Aktualisiert 23.06.2011 13:05

Heikler AktGriechen-Pleite im Stresstest

Das Vertrauen in die Griechenland-Rettung schwindet. Die europäischen Bankenaufseher gehen vom Schlimmsten aus und lassen schon mal Athens Pleite durchspielen. Politisch ein heikler Entscheid.

von
sas
Die Europäische Bankenaufsicht spielt Griechenlands Pleite durch.

Die Europäische Bankenaufsicht spielt Griechenlands Pleite durch.

Griechenlands Schicksal steht auf Messers Schneide. Zwar hat die Regierung dem Ministerpräsidenten Giorgios Papandreou Mitte Woche das Vertrauen ausgesprochen, doch damit sind die Probleme längst nicht gelöst. Zücken EZB, IWF und die Euroländer nicht bald erneut den Geldbeutel, ist Athen Mitte Juli definitiv Pleite. Die Auswirkungen wären dramatisch.
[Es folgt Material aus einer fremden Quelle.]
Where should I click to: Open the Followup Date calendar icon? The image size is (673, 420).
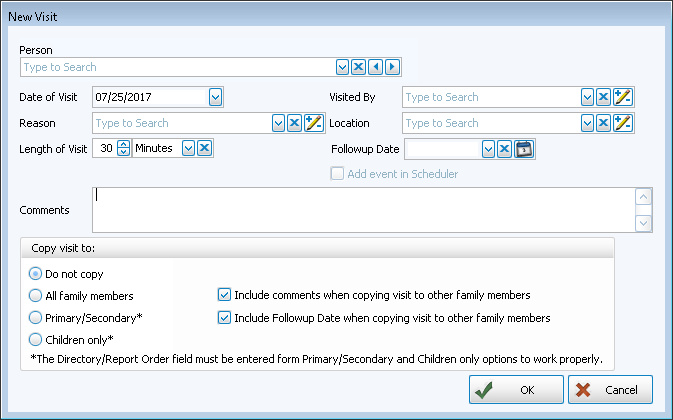coord(525,149)
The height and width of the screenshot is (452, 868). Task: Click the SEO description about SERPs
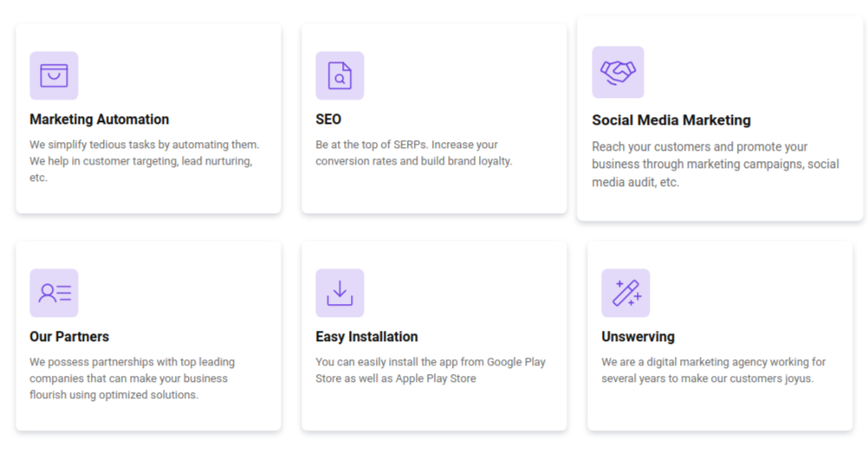413,153
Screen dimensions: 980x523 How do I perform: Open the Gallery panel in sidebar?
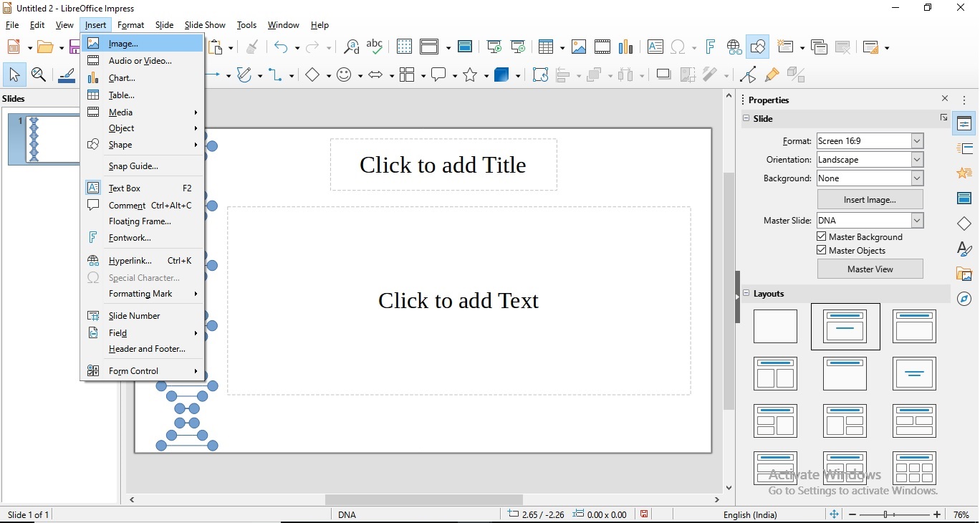point(964,274)
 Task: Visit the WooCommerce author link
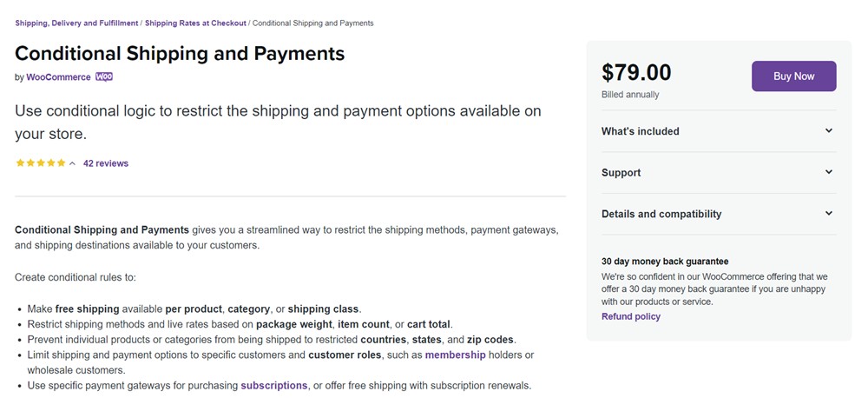click(x=58, y=77)
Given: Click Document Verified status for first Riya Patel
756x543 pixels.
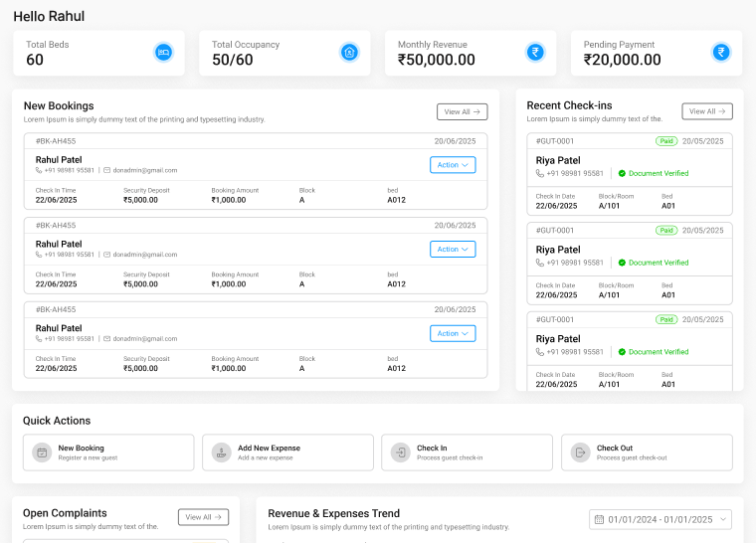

Unsicher ist, ob das internationale Bankensystem einen Griechen-Kollaps verkraften könnte. Unlängst warnten Experten vor Folgen wie beim Kollaps der US-Investmentbank Lehman Brothers. Auch die Europäische Bankenaufsicht (EBA) ist besorgt und hat 90 wichtige Banken beauftragt Stresstests durchzuführen. Im Szenario enthalten ist auch der Griechen-Kollaps, wie «Financial Times Deutschland» am Donnerstag meldet. In ihrer Annahme gehen die Aufsichtsbehörden von einer Wahrscheinlichkeit von 36 Prozent aus, dass die Hellenen in die Pleite schlittern.

Das Test-Szenario ist politisch brisant: Denn offiziell will die EU den «Default» Athens auf jeden Fall vermeiden. Eine Pleite wäre der Tiefpunkt in der Geschichte der Europäischen Union und die Bestätigung für alle Kritiker, welche seit Jahren monieren, der Euro sei eine Fehlkonstruktion.

Eingeständnis der EU?

Den jüngsten Stresstest sieht man auch in der Bankenwelt als Eingeständnis: «Wenn eine europäische Behörde den Banken vorschreibt, einen potenziellen griechischen Bankrott in die Stresstests einzurechnen, dann gesteht die EU etwas ein, von dem sie sonst immer das Gegenteil behauptet hat», sagte Unicredit-Analyst Luis Maglanoc.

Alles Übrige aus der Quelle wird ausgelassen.